L’uomo doveva ancora conquistare la luna, il muro di Berlino non era crollato, la globalizzazione non aveva assottigliato le differenza tra i paesi del globo, non c’erano ancora state le stragi mafiose, che hanno ucciso tra gli altri uomini come Falcone e Borsellino, la fine dell’apartheid e l’attentato alle torri gemelle. Sarà per questo che oggi avere trent’anni non significa che l’angoscia dell’attesa è finita ma al contrario vuol dire che la strada da percorrere per raggiungere i propri sogni è ancora in parte da fare. Questo non vuol dire però che non ci sia più spazio per sognare. Tutt’altro: Mandela più di altri ci ha insegnato che perseverare può significare vincere e Falcone e Borsellino che si può anche morire per un’ideale.
Il consiglio della Fallaci è ancora attualissimo. Svegliamoci!!! Essere obbedienti non è certamente il modo per centrare l’obiettivo. I grandi uomini che ho citato prima sono stati tutto tranne che obbedienti e sono rimasti nei nostri cuori scrivendo la storia. Bisogna avere il coraggio di dire no, quando quello che ci viene chiesto di fare dal sistema è sbagliato. Se ciò che vediamo attorno a noi non funziona bene, dobbiamo cercare di fare la nostra parte per cambiare le cose. Nessuno lo farà per noi. Il mondo in cui hanno vissuto i trentenni nati negli anni ’30 era quello costruito prima dai loro genitori e poi da loro. Quindi se la realtà che ci hanno lasciato in eredità i nostri di genitori non ci piace, dobbiamo cercare di modificarla piano piano; non ci sono molte altre possibilità per migliorare la nostra condizione.

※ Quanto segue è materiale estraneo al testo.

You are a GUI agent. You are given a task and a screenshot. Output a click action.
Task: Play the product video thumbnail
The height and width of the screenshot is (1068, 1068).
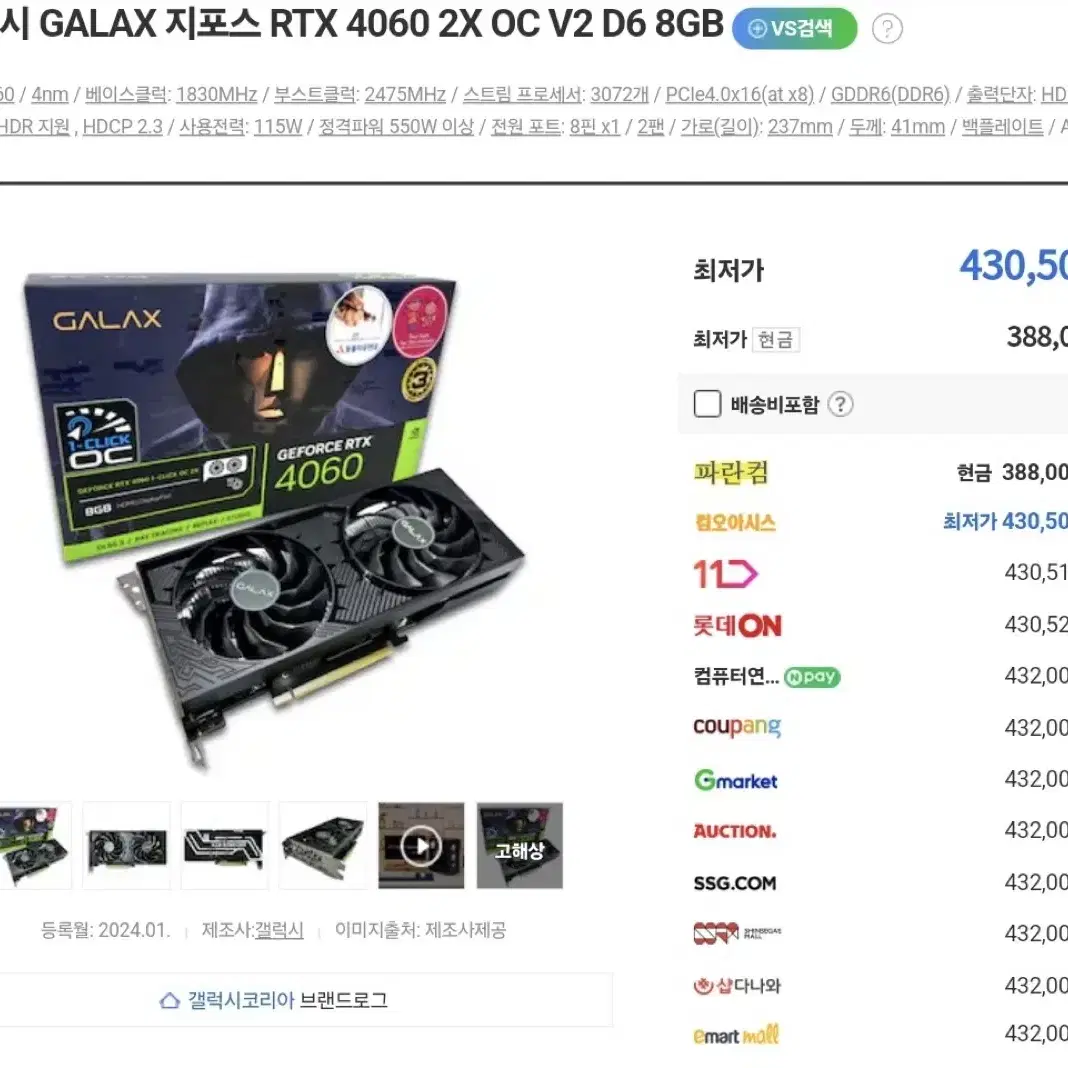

Non arriverà nessun Dio o nessuna fatica con la bacchetta magica a mettere tutto a posto. Impegnarsi in ciò in cui si crede, provare e ritentare nel caso in cui vada male, sbattere la testa e farsi un bernoccolo perchè si è caduti sbagliando e ci si è fatti male e trovare la forza per rialzarsi potrebbe essere un buon modo per poter dire a se stessi di averci provato.
Cercare di vivere ogni singolo giorno come se fosse l’ultimo, ma avere comunque un piano nella propria testa e cercare di fare un passo alla volta lungo il percorso credo sia un’altra saggia mossa, anche se mettere insieme queste due facce di una stessa medaglia spesso non è affatto facile (e perchè dovrebbe?). Va bene anche deviare dal percorso ogni tanto, credo sia normale e costruttivo, ci permette di conoscerci meglio e di scoprire l’altro, il diverso da noi. Chi l’ha detto che la una strada frastagliata sia peggiore di una dritta? Magari è più eccitante, meno piatta per alcuni di noi. L’importante è ascoltarsi. Diventare troppo ubbidienti ci potrebbe far correre il rischio di non sentire più la nostra vocina interna. Ecco, fare tacere la nostra coscienza e il nostro istinto è il peggiore errore che possiamo fare.